TASK:
Set down the data that follows again, exactly as written.

(Stored items)
★ ★ ★ ★ ★
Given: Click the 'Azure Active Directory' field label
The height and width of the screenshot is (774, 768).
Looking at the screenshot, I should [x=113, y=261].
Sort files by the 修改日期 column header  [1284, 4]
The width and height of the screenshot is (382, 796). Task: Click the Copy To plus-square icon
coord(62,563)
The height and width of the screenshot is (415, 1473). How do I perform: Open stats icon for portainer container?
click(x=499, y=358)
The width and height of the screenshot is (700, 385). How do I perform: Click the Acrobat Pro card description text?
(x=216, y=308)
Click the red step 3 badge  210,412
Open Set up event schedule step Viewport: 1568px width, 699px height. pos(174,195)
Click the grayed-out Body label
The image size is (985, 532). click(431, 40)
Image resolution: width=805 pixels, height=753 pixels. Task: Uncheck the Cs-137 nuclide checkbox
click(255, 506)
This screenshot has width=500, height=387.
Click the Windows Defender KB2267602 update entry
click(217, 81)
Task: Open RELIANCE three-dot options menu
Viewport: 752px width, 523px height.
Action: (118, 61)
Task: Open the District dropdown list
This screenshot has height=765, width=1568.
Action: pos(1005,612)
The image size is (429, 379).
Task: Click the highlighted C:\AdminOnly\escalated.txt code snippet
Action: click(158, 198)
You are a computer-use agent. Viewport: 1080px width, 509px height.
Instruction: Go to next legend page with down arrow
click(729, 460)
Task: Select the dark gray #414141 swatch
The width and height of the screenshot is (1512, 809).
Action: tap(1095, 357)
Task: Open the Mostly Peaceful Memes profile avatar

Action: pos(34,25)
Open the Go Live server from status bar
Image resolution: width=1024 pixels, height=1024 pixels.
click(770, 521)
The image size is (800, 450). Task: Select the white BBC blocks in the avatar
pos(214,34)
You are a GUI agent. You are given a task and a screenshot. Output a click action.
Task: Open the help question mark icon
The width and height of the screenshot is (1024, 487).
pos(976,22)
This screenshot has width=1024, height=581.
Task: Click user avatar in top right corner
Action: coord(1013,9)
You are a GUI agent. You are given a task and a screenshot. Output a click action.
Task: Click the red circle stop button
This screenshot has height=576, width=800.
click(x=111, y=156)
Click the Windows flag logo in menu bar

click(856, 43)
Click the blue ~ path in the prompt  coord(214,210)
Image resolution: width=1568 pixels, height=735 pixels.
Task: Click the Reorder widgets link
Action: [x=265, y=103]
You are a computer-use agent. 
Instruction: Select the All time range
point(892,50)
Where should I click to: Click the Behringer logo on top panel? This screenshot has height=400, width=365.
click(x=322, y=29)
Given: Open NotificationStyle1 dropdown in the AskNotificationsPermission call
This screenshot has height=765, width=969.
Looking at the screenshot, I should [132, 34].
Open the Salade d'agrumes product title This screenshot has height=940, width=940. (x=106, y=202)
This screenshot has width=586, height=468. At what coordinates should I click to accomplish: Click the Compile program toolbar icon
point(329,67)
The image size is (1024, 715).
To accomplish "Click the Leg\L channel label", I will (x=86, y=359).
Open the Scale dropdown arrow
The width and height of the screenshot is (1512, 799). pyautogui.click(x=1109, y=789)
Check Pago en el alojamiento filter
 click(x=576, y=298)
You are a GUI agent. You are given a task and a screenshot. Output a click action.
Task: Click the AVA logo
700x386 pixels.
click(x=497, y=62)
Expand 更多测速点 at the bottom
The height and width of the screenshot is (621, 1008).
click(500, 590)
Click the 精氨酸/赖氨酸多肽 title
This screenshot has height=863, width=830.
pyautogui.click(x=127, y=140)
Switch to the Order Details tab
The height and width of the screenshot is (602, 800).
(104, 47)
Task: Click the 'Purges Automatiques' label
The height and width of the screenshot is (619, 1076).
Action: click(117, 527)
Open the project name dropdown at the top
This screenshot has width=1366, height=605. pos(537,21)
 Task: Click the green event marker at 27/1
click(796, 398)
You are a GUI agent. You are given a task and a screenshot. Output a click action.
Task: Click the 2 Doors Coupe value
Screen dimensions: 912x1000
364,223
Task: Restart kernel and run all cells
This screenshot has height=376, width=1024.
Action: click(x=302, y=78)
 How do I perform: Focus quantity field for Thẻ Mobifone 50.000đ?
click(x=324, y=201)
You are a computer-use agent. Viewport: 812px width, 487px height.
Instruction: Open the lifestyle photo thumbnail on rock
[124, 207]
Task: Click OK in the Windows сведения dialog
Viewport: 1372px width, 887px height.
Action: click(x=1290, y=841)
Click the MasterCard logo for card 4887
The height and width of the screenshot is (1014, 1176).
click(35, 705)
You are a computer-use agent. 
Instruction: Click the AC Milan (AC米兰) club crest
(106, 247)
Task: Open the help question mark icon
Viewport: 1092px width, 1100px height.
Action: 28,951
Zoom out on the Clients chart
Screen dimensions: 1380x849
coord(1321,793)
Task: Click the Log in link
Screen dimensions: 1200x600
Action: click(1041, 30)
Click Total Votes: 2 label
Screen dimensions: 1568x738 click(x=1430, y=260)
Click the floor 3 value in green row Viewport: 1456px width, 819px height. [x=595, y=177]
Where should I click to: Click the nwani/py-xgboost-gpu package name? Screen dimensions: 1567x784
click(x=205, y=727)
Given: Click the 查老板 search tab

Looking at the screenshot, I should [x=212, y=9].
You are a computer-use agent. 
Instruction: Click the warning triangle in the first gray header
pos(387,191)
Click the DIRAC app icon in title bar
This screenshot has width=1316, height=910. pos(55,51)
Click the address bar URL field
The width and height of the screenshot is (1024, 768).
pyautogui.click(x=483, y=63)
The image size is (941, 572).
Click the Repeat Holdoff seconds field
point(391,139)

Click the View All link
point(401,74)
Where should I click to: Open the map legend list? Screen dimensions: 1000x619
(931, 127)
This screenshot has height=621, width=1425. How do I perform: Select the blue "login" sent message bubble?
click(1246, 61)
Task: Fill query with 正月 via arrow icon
★ ★ ★ ★ ★
WRITTEN REPLY:
Given: Click the 'Azure Active Directory' field label
The height and width of the screenshot is (774, 768).
Looking at the screenshot, I should [x=113, y=261].
Sort files by the 修改日期 column header  [1284, 4]
The width and height of the screenshot is (382, 796). Task: Click the Copy To plus-square icon
coord(62,563)
The height and width of the screenshot is (415, 1473). How do I perform: Open stats icon for portainer container?
click(x=499, y=358)
The width and height of the screenshot is (700, 385). How do I perform: Click the Acrobat Pro card description text?
(x=216, y=308)
Click the red step 3 badge  210,412
Open Set up event schedule step Viewport: 1568px width, 699px height. pos(174,195)
Click the grayed-out Body label
The image size is (985, 532). click(431, 40)
Image resolution: width=805 pixels, height=753 pixels. Task: Uncheck the Cs-137 nuclide checkbox
click(255, 506)
This screenshot has width=500, height=387.
Click the Windows Defender KB2267602 update entry
click(217, 81)
Task: Open RELIANCE three-dot options menu
Viewport: 752px width, 523px height.
Action: (118, 61)
Task: Open the District dropdown list
This screenshot has height=765, width=1568.
Action: pos(1005,612)
The image size is (429, 379).
Task: Click the highlighted C:\AdminOnly\escalated.txt code snippet
Action: click(158, 198)
You are a computer-use agent. Viewport: 1080px width, 509px height.
Instruction: Go to next legend page with down arrow
click(729, 460)
Task: Select the dark gray #414141 swatch
The width and height of the screenshot is (1512, 809).
Action: tap(1095, 357)
Task: Open the Mostly Peaceful Memes profile avatar

Action: pos(34,25)
Open the Go Live server from status bar
Image resolution: width=1024 pixels, height=1024 pixels.
click(770, 521)
The image size is (800, 450). Task: Select the white BBC blocks in the avatar
pos(214,34)
You are a GUI agent. You are given a task and a screenshot. Output a click action.
Task: Open the help question mark icon
The width and height of the screenshot is (1024, 487).
pos(976,22)
This screenshot has width=1024, height=581.
Task: Click user avatar in top right corner
Action: coord(1013,9)
You are a GUI agent. You are given a task and a screenshot. Output a click action.
Task: Click the red circle stop button
This screenshot has height=576, width=800.
click(x=111, y=156)
Click the Windows flag logo in menu bar

click(856, 43)
Click the blue ~ path in the prompt  coord(214,210)
Image resolution: width=1568 pixels, height=735 pixels.
Task: Click the Reorder widgets link
Action: [x=265, y=103]
You are a computer-use agent. 
Instruction: Select the All time range
point(892,50)
Where should I click to: Click the Behringer logo on top panel? This screenshot has height=400, width=365.
click(x=322, y=29)
Given: Open NotificationStyle1 dropdown in the AskNotificationsPermission call
This screenshot has height=765, width=969.
Looking at the screenshot, I should [132, 34].
Open the Salade d'agrumes product title This screenshot has height=940, width=940. (x=106, y=202)
This screenshot has width=586, height=468. At what coordinates should I click to accomplish: Click the Compile program toolbar icon
point(329,67)
The image size is (1024, 715).
To accomplish "Click the Leg\L channel label", I will (x=86, y=359).
Open the Scale dropdown arrow
The width and height of the screenshot is (1512, 799). pyautogui.click(x=1109, y=789)
Check Pago en el alojamiento filter
 click(x=576, y=298)
You are a GUI agent. You are given a task and a screenshot. Output a click action.
Task: Click the AVA logo
700x386 pixels.
click(x=497, y=62)
Expand 更多测速点 at the bottom
The height and width of the screenshot is (621, 1008).
click(500, 590)
Click the 精氨酸/赖氨酸多肽 title
This screenshot has height=863, width=830.
pyautogui.click(x=127, y=140)
Switch to the Order Details tab
The height and width of the screenshot is (602, 800).
(104, 47)
Task: Click the 'Purges Automatiques' label
The height and width of the screenshot is (619, 1076).
Action: click(117, 527)
Open the project name dropdown at the top
This screenshot has width=1366, height=605. pos(537,21)
 Task: Click the green event marker at 27/1
click(796, 398)
You are a GUI agent. You are given a task and a screenshot. Output a click action.
Task: Click the 2 Doors Coupe value
Screen dimensions: 912x1000
364,223
Task: Restart kernel and run all cells
This screenshot has height=376, width=1024.
Action: click(x=302, y=78)
 How do I perform: Focus quantity field for Thẻ Mobifone 50.000đ?
click(x=324, y=201)
You are a computer-use agent. Viewport: 812px width, 487px height.
Instruction: Open the lifestyle photo thumbnail on rock
[124, 207]
Task: Click OK in the Windows сведения dialog
Viewport: 1372px width, 887px height.
Action: click(x=1290, y=841)
Click the MasterCard logo for card 4887
The height and width of the screenshot is (1014, 1176).
click(35, 705)
You are a computer-use agent. 
Instruction: Click the AC Milan (AC米兰) club crest
(106, 247)
Task: Open the help question mark icon
Viewport: 1092px width, 1100px height.
Action: 28,951
Zoom out on the Clients chart
Screen dimensions: 1380x849
coord(1321,793)
Task: Click the Log in link
Screen dimensions: 1200x600
Action: click(1041, 30)
Click Total Votes: 2 label
Screen dimensions: 1568x738 click(x=1430, y=260)
Click the floor 3 value in green row Viewport: 1456px width, 819px height. [x=595, y=177]
Where should I click to: Click the nwani/py-xgboost-gpu package name? Screen dimensions: 1567x784
click(x=205, y=727)
Given: Click the 查老板 search tab

Looking at the screenshot, I should [x=212, y=9].
You are a computer-use agent. 
Instruction: Click the warning triangle in the first gray header
pos(387,191)
Click the DIRAC app icon in title bar
This screenshot has width=1316, height=910. pos(55,51)
Click the address bar URL field
The width and height of the screenshot is (1024, 768).
pyautogui.click(x=483, y=63)
The image size is (941, 572).
Click the Repeat Holdoff seconds field
point(391,139)

Click the View All link
point(401,74)
Where should I click to: Open the map legend list? Screen dimensions: 1000x619
(931, 127)
This screenshot has height=621, width=1425. How do I perform: Select the blue "login" sent message bubble?
click(1246, 61)
Task: Fill query with 正月 via arrow icon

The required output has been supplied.